──────── Text passage ────────

Countdown to Regionals: Accelerated Blue Follow-Up

**In the first Accelerated Blue article, I presented my listing as if it was the best listing, and didn't seriously consider many alternatives outside sideboard tuning. Since then, everyone who asked about the deck has asked about their own variation: Seal of Removal , or Misdirection , or less land (very common), Annul maindeck, or other variants. I'll try to look at them here, stating the strengths and weaknesses of each option.

Variation 1: Running 26 or 27 lands.

Advantages: Less possibility of drawing too much mana, or more likely not enough to do early on. More action cards if matchups come down to trading spells and not who has more lands. Room in the maindeck for more options, generally Annul , opening up the sideboard. Not running a funny looking single Blasted Landscape.

Disadvantages: Less land in the matchups where land is virtually all that matters: Ponza, the mirror matchup. Slightly more mulligans, and slightly less ability to just have faith in drawing more lands. Generally, not quite enough land to almost always function normally without a Monolith; may force you to not play as many high cost spells like Palinchron.

──────── Exercise data ────────

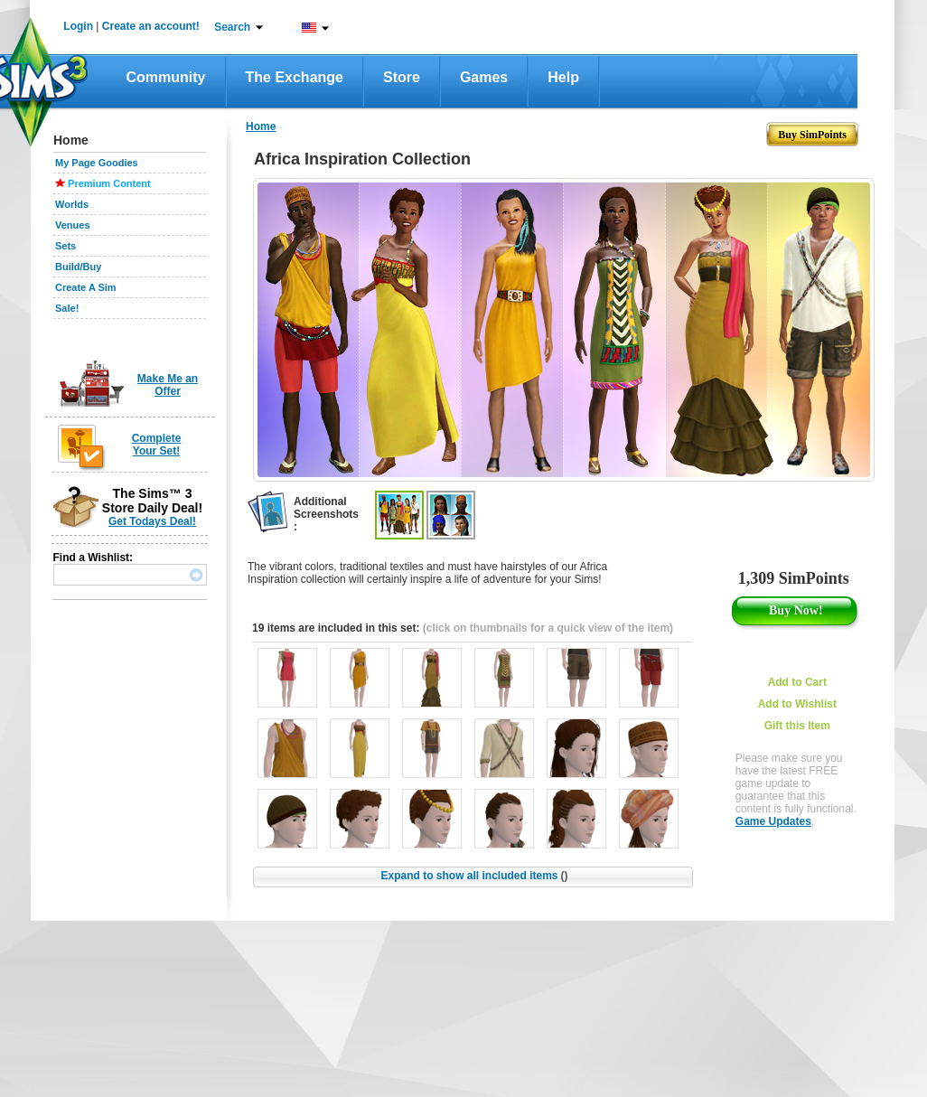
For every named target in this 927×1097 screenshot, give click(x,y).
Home (261, 126)
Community (166, 77)
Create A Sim (86, 287)
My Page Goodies (96, 162)
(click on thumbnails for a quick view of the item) (548, 628)
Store (401, 77)
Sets (65, 245)
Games (484, 77)
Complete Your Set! (157, 444)
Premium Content (109, 183)
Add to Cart (797, 682)
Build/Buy (78, 266)
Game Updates (773, 821)
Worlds (72, 204)
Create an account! (151, 26)
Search (232, 27)
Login (78, 26)
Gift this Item (797, 725)
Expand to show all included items (473, 875)
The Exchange (294, 77)
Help (563, 77)
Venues (72, 225)
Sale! (67, 308)
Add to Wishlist (797, 704)
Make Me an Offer (167, 385)
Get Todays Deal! (152, 521)
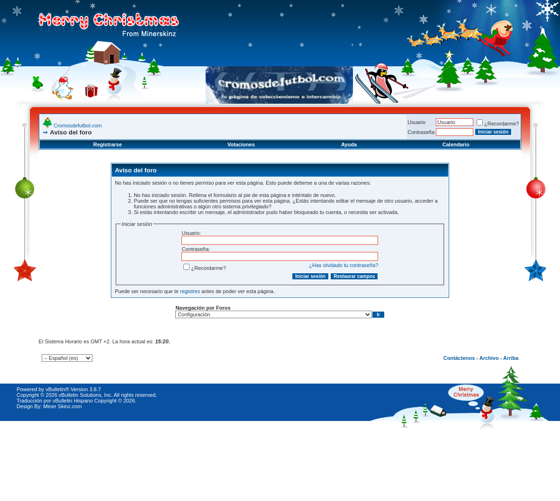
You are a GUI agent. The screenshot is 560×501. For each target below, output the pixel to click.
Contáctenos (459, 358)
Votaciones (241, 144)
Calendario (456, 144)
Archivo (489, 358)
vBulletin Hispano (73, 400)
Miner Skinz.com (62, 406)
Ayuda (349, 144)
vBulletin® (57, 389)
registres (190, 291)
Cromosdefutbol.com (78, 125)
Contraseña (420, 132)
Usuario (416, 122)
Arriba (510, 358)
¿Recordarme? (498, 123)
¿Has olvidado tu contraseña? (343, 265)
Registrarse (107, 144)
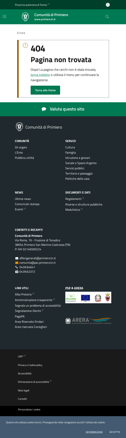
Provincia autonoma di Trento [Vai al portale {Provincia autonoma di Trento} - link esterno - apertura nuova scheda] (31, 5)
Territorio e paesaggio (79, 173)
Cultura (70, 147)
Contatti (22, 399)
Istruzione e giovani (77, 157)
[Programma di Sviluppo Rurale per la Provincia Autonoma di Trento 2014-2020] (88, 300)
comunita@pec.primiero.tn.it (37, 262)
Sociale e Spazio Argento (81, 163)
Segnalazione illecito (28, 310)
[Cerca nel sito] (107, 17)
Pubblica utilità (24, 157)
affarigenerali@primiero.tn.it (37, 258)
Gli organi (21, 147)
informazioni (94, 432)
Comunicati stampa (27, 204)
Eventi (19, 209)
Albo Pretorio (23, 294)
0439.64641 (27, 267)
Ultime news (23, 199)
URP (20, 356)
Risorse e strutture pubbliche (83, 204)
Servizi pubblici (74, 168)
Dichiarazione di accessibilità (33, 382)
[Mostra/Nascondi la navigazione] (4, 16)
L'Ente (19, 152)
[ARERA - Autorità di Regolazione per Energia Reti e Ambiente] (88, 324)
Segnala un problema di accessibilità (38, 305)
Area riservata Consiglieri (31, 327)
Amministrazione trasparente (33, 300)
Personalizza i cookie (29, 409)
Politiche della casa (77, 178)
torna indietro (40, 74)
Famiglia (70, 152)
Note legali (23, 390)
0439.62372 (27, 271)
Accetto (115, 432)
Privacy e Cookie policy (30, 365)
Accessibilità (24, 373)
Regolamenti (73, 199)
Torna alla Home (45, 90)
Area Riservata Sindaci (29, 321)
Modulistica (72, 209)
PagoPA (20, 316)
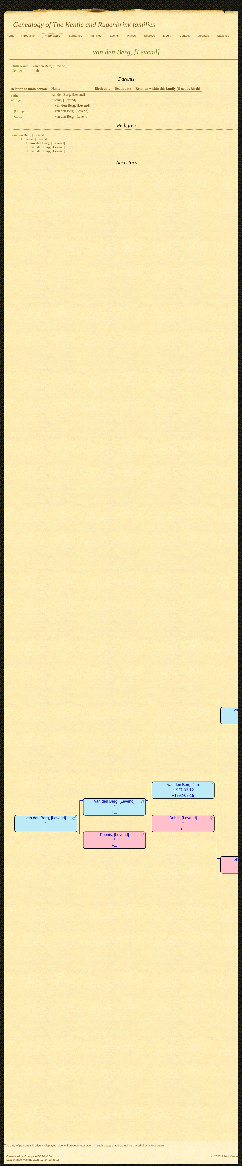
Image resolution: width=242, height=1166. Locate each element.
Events (114, 35)
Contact (184, 35)
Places (131, 35)
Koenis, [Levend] (63, 100)
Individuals (52, 35)
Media (167, 35)
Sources (149, 35)
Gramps (29, 1156)
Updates (203, 35)
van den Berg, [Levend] (68, 94)
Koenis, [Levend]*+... (114, 840)
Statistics (223, 35)
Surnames (75, 35)
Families (95, 35)
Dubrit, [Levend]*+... (183, 823)
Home (10, 35)
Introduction (28, 35)
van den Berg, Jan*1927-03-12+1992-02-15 (183, 790)
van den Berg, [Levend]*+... (46, 823)
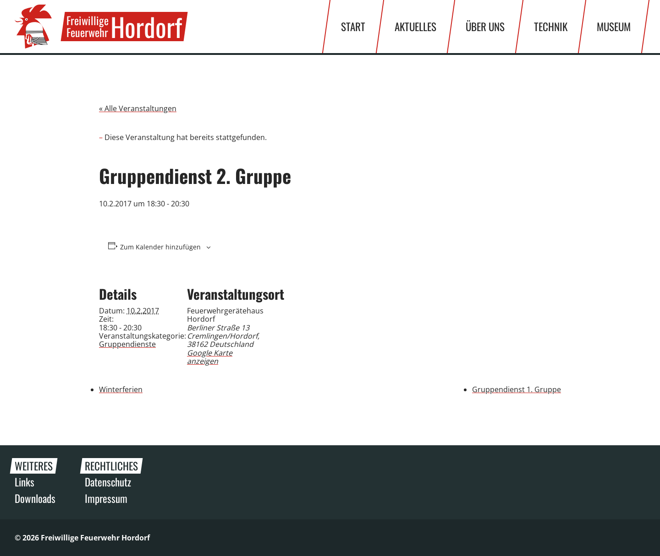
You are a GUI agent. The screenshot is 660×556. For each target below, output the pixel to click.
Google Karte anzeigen (209, 357)
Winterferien (121, 389)
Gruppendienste (127, 344)
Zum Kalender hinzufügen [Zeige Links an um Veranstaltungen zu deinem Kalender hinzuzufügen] (160, 247)
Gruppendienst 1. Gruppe (516, 389)
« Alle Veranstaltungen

────────

[Problems]
**a.** Answer these questions from the Accelerated Blue follow-up article.
(i) Which variation does the article call very common among the ones readers asked about?
(ii) In which two matchups does the article say land is virtually all that matters?
(iii) Which card does the article name as an example of a high cost spell?
**b.** Update the entries from their start through the line containing "Area riservata Consiglieri (31, 327)", inclusive, replacing "screenshot" with "capture" and changing nothing else. Return only those entries, without the pictures.

[Completed exercise]
**a.**
(i) Running less land.
(ii) Ponza and the mirror matchup.
(iii) Palinchron.

**b.**
For every named target in this 927×1097 capture, give click(x,y).
Home (261, 126)
Community (166, 77)
Create A Sim (86, 287)
My Page Goodies (96, 162)
(click on thumbnails for a quick view of the item) (548, 628)
Store (401, 77)
Sets (65, 245)
Games (484, 77)
Complete Your Set! (157, 444)
Premium Content (109, 183)
Add to Cart (797, 682)
Build/Buy (78, 266)
Game Updates (773, 821)
Worlds (72, 204)
Create an account! (151, 26)
Search (232, 27)
Login (78, 26)
Gift this Item (797, 725)
Expand to show all included items (473, 875)
The Exchange (294, 77)
Help (563, 77)
Venues (72, 225)
Sale! (67, 308)
Add to Wishlist (797, 704)
Make Me an Offer (167, 385)
Get Todays Deal! (152, 521)
You are a GUI agent. The capture is 560×501. For each target below, output the pixel to click.
Contáctenos (459, 358)
Votaciones (241, 144)
Calendario (456, 144)
Archivo (489, 358)
vBulletin Hispano (73, 400)
Miner Skinz.com (62, 406)
Ayuda (349, 144)
vBulletin® (57, 389)
registres (190, 291)
Cromosdefutbol.com (78, 125)
Contraseña (420, 132)
Usuario (416, 122)
Arriba (510, 358)
¿Recordarme? (498, 123)
¿Has olvidado tu contraseña? (343, 265)
Registrarse (107, 144)
Provincia autonoma di Trento [Vai al portale {Provincia autonoma di Trento} - link esterno - apertura nuova scheda] (31, 5)
Territorio e paesaggio (79, 173)
Cultura (70, 147)
Contatti (22, 399)
Istruzione e giovani (77, 157)
[Programma di Sviluppo Rurale per la Provincia Autonoma di Trento 2014-2020] (88, 300)
comunita@pec.primiero.tn.it (37, 262)
Sociale e Spazio Argento (81, 163)
Segnalazione illecito (28, 310)
[Cerca nel sito] (107, 17)
Pubblica utilità (24, 157)
affarigenerali@primiero.tn.it (37, 258)
Gli organi (21, 147)
informazioni (94, 432)
Comunicati stampa (27, 204)
Eventi (19, 209)
Albo Pretorio (23, 294)
0439.64641 (27, 267)
Ultime news (23, 199)
URP (20, 356)
Risorse e strutture pubbliche (83, 204)
Servizi pubblici (74, 168)
Dichiarazione di accessibilità (33, 382)
[Mostra/Nascondi la navigazione] (4, 16)
L'Ente (19, 152)
[ARERA - Autorità di Regolazione per Energia Reti e Ambiente] (88, 324)
Segnala un problema di accessibilità (38, 305)
Area riservata Consiglieri (31, 327)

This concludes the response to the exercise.